All the output indicators presented in the database are calculated based on data of deaths registered by the Vital Registry Office. The weekly death counts are calculated based on depersonalized individual data provided by the Russian Federal State Statistics Service (Rosstat) at the request of the HSE. Time coverage: 03.01.2000 (Week 1) – 31.12.2021 (Week 1148)
2. A brief description of the input data on deaths
Date of death: date of occurrence
Unit of time: week
First and last days of the week: Monday – Sunday
First and last week of the year: The weeks are organized according to ISO 8601:2004 guidelines. Each week of the year, including the first and last, contains 7 days. In order to get 7-day weeks, the days of previous years are included in this first week (if January 1 fell on Tuesday, Wednesday or Thursday) or in the last calendar week (if December 31 fell on Thursday, Friday or Saturday).
Age groups: the entire population
Sex: men, women, both sexes (men and women combined)
Restrictions and data changes: data on deaths in the Pskov region were excluded for weeks 9-13 of 2012
Note: Deaths with an unknown date of occurrence (unknown year, month, or day) account for about 0.3% of all deaths and are excluded from the calculation of week-age-specific and standardized death rates.
3. Description of the week-specific mortality rates data file
Week-specific standardized death rates for Russia as a whole and its regions are contained in a single data file presented in .csv format. The format of data allows its uploading into any system for statistical analysis. Each record (row) in the data file contains data for one calendar year, one week, one territory, one sex.
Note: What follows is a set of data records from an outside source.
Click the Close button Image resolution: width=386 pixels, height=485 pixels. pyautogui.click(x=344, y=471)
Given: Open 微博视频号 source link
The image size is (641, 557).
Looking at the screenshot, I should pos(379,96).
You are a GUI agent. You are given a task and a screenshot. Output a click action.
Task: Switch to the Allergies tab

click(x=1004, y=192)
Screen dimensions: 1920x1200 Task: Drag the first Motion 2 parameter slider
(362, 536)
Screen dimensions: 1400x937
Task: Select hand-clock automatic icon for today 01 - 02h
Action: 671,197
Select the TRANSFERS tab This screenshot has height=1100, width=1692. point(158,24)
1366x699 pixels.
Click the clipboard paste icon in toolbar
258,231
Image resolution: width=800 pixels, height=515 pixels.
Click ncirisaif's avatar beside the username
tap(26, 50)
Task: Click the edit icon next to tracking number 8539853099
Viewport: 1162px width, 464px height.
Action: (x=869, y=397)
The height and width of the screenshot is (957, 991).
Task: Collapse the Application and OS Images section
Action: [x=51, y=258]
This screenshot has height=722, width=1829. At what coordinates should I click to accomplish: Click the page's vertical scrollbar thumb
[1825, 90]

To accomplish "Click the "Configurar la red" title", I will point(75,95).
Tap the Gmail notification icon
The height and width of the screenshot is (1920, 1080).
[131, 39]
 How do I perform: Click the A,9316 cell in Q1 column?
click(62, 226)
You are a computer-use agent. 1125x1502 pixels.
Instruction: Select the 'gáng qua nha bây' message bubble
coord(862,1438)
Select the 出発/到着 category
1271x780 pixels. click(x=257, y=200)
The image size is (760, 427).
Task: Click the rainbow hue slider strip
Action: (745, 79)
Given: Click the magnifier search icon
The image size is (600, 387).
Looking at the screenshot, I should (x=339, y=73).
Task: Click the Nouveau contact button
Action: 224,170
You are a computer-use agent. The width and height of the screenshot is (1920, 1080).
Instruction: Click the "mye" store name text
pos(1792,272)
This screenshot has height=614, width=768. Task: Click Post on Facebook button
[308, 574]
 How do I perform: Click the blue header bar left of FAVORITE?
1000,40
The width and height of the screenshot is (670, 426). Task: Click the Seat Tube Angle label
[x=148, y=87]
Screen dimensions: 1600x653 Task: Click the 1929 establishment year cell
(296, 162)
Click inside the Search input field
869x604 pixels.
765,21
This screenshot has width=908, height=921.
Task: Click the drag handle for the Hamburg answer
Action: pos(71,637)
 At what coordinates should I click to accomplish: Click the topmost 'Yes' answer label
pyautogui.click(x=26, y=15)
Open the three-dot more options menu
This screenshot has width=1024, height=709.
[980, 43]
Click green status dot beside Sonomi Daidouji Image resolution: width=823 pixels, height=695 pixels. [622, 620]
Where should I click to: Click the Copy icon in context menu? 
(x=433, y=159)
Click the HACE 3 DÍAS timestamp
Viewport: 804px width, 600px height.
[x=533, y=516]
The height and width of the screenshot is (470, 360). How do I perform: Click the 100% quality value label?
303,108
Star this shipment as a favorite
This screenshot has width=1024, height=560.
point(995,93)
The decimal point is dot (.)
The first element of the row is the territory code ("PopCode" column), the second element is the year ("Year" column), the third element ("Week" column) is the week of the year, the fourth element ("Sex" column) is sex (F – female, M – male, B – both sexes combined). This is followed by a column "CDR" with the value of the crude death rate and "SDR" with the value of the standardized death rate. If the indicator cannot be calculated for some combination of year, sex, and territory, then the corresponding meaningful data elements in the data file are replaced with ".".